* TASK INSTRUCTIONS
As the answer, give every line of the records that includes the word "settings".

= Beginning of Section =

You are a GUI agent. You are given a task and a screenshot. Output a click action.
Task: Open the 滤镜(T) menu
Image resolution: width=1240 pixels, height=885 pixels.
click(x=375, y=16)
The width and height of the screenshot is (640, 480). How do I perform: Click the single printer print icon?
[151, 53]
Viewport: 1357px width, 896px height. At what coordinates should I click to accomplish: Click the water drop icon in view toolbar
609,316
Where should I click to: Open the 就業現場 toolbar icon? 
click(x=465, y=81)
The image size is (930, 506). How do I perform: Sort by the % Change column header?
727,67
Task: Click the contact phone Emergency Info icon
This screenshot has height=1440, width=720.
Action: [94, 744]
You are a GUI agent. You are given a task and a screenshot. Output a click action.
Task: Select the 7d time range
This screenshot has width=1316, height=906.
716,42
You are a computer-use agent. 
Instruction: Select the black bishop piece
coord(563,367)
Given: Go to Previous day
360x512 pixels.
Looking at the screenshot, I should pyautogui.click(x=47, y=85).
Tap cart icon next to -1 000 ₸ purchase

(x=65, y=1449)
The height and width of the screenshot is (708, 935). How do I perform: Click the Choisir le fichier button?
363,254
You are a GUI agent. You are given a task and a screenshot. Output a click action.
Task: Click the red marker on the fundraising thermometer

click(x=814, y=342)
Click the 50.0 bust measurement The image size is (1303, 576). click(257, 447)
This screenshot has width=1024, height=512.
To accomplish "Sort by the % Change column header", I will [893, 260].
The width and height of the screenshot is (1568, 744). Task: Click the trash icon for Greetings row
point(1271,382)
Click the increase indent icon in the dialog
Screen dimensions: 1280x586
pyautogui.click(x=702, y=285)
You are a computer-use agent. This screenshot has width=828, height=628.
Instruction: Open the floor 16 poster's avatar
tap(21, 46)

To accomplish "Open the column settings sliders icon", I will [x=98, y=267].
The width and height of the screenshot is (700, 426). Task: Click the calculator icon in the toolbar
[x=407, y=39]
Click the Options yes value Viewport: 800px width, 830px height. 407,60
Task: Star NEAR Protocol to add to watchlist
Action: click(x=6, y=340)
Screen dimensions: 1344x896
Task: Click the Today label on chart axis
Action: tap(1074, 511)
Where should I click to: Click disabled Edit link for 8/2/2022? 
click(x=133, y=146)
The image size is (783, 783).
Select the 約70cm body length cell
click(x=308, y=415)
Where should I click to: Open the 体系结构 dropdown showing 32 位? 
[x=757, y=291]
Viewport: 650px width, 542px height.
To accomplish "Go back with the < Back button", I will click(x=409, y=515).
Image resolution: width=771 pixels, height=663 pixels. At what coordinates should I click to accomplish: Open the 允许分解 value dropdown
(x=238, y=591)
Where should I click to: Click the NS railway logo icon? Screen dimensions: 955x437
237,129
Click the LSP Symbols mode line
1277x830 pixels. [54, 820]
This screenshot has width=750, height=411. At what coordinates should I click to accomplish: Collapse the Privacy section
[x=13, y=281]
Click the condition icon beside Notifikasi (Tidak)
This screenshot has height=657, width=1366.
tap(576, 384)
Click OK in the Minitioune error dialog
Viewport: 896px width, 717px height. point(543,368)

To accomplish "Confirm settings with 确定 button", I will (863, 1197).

= End of Section =

* RESPONSE TO THE TASK
To accomplish "Open the column settings sliders icon", I will [x=98, y=267].
To accomplish "Confirm settings with 确定 button", I will (863, 1197).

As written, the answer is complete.